● PAGE EXCERPT:
# # #

Port three dynamo test to Intel GPU (pytorch#156575)

daisyden · guangyey · pytorchmergebot · commit 1155c53e7d8c · 2025-06-27T05:56:22.000Z
For pytorch#114850, we will port test cases to Intel GPU. Two dynamo test files were ported in PR [pytorch#156056](pytorch#156056). In this PR we will port 3 more dynamo test files. We could enable Intel GPU with following methods and try the best to keep the original code styles: - instantiate_device_type_tests() - use "torch.accelerator.current_accelerator()" to determine the accelerator backend - added XPU support in decorators like @requires_gpu - enabled XPU for some test path. Pull Request resolved: pytorch#156575 Approved by: https://github.com/guangyey, https://github.com/jansel Co-authored-by: Yu, Guangye <106960996+guangyey@users.noreply.github.com>
diff --git a/test/dynamo/test_misc.py b/test/dynamo/test_misc.py
@@ -90,6 +90,7 @@
     skipIfNNModuleInlined,
     skipIfWindows,
     TEST_HPU,
+    TEST_XPU,
     wrapDeterministicFlagAPITest,
 )
 from torch.testing._internal.jit_utils import JitTestCase
@@ -6904,7 +6905,7 @@ def guard_failures(failure):
         self.assertTrue(guard_failure is not None)
         self.assertIn("""tensor 'rank' size mismatch at index 0""", guard_failure[0])
 
-    @unittest.skipIf(not torch.cuda.is_available(), "Test requires CUDA.")
+    @unittest.skipIf(not TEST_CUDA and not TEST_XPU, "Test requires CUDA or XPU.")
     def test_symint_as_device_kwarg_non_strict_export(self):
         class Mod(torch.nn.Module):
             def forward(self, x):
@@ -12771,7 +12772,7 @@ def forward(self, query, key, value):
 
     def test_torch_device_is_available(self, device):
         def fn(x):
-            if TEST_HPU or TEST_CUDA:
+            if torch.accelerator.is_available():
                 return x + 1
             else:
                 return x - 1
@@ -12874,27 +12875,23 @@ def f(rank):
     def test_cuda_set_device(self, device):
         def fn():
             a = torch.ones(2, device=device)
-            torch.cuda.set_device(1)

# # #

(Rows showing where targets appear)
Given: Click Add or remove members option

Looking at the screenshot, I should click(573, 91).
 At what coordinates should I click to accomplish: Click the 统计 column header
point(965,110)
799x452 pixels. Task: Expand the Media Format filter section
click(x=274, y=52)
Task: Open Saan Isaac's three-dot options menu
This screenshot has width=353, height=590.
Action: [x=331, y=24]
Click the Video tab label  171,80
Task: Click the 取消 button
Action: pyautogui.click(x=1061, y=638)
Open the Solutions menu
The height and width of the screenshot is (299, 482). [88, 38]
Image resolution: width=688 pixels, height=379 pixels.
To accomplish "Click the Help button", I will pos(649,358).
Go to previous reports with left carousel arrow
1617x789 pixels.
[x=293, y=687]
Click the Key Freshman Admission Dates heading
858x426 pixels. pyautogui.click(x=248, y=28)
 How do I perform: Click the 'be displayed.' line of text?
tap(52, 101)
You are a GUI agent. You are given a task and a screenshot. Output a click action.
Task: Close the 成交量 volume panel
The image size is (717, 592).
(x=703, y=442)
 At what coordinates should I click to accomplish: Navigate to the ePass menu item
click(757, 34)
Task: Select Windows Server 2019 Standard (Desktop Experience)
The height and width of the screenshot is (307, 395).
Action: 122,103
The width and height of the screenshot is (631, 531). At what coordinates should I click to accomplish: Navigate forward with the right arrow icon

# # #

● OBJECTIVE: Please write out the passage of the Intel GPU test commit from "from torch.testing._internal.jit_utils import" to "is not None)", keeping every word and character the same. The listing has no connection to the Intel GPU test commit.

● ANSWER TO THIS EXERCISE:
from torch.testing._internal.jit_utils import JitTestCase
@@ -6904,7 +6905,7 @@ def guard_failures(failure):
         self.assertTrue(guard_failure is not None)